===== Te lezen tekst

ECLI:NL:RBROT:2024:11850

Rechtbank Rotterdam

Datum uitspraak
8 november 2024
Publicatiedatum
28 november 2024
Zaaknummer
11167511 CV EXPL 24-15522
Instantie
Rechtbank Rotterdam
Type
Uitspraak
Rechtsgebied
Civiel recht; Verbintenissenrecht
Procedures
  • Eerste aanleg - enkelvoudig
Rechters
Vindplaatsen
  • Rechtspraak.nl
AI samenvatting door LexboostAutomatisch gegenereerd

Ontbinding huurovereenkomst en ontruiming wegens huurachterstand en veiligheidseisen

In deze zaak heeft de kantonrechter van de Rechtbank Rotterdam op 8 november 2024 uitspraak gedaan in een geschil tussen Stichting Hef Wonen en een gedaagde huurder. De eiseres, Hef Wonen, heeft de ontbinding van de huurovereenkomst en ontruiming van de woning geëist vanwege een huurachterstand van meer dan tien maanden. De gedaagde heeft de huurbetalingen stopgezet, omdat zij stelt dat de verhuurder onvoldoende zorg heeft gedragen voor de veiligheid in en rondom haar woning. De kantonrechter heeft vastgesteld dat de gedaagde de huurachterstand heeft erkend en dat deze substantieel is, waardoor de ontbinding van de huurovereenkomst gerechtvaardigd is. De rechter heeft de gedaagde veroordeeld om de huurachterstand van € 6.867,59 te betalen, evenals rente en buitengerechtelijke incassokosten. De gedaagde's tegenvordering, waarin zij eiste dat Hef Wonen maatregelen zou nemen voor haar veiligheid, is afgewezen, omdat niet is komen vast te staan dat er sprake was van een onveilige situatie. De kantonrechter heeft de ontruiming van de woning binnen veertien dagen na betekening van het vonnis bevolen en de gedaagde in de proceskosten veroordeeld. Dit vonnis is uitvoerbaar bij voorraad, wat betekent dat het onmiddellijk kan worden uitgevoerd, ook als er hoger beroep wordt aangetekend.

Uitspraak

RECHTBANK ROTTERDAM

locatie Rotterdam
zaaknummer: 11167511 CV EXPL 24-15522
datum uitspraak: 8 november 2024
Vonnis van de kantonrechter
in de zaak van
Stichting Hef Wonen,
vestigingsplaats: Rotterdam,
eiseres in conventie,
verweerster in reconventie,
gemachtigde: mr. E.L.B. Hundscheidt,
tegen
[gedaagde],
woonplaats: [woonplaats],
gedaagde in conventie,
eiseres in reconventie,
die zelf procedeert.
De partijen worden hierna ‘Hef Wonen’ en ‘[gedaagde]’ genoemd.

1.De procedure

1.1.
Het dossier bestaat uit de volgende processtukken:
  • de dagvaarding van 17 juni 2024, met bijlagen;
  • het antwoord met eis in reconventie (tegeneis), met bijlagen;
  • de brief van 12 augustus 2024, waarin een mondelinge behandeling is bepaald;
  • de brief van 30 september 2024 van Hef Wonen, met bijlagen;
  • de e-mail van 2 oktober 2024 van [gedaagde], met één bijlage.
1.2.

==========

**Opdracht**
Welk bedrag aan huurachterstand moet de gedaagde volgens de uitspraak hierboven betalen?

===== Verzameld materiaal

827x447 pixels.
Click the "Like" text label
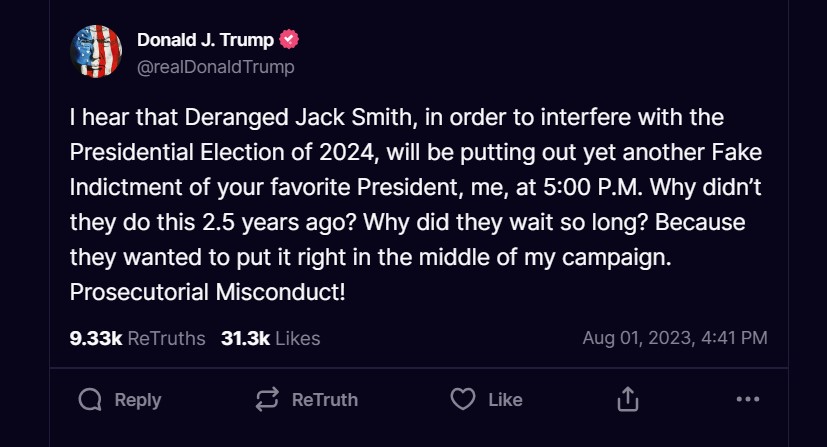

==========

**Antwoord**
€ 6.867,59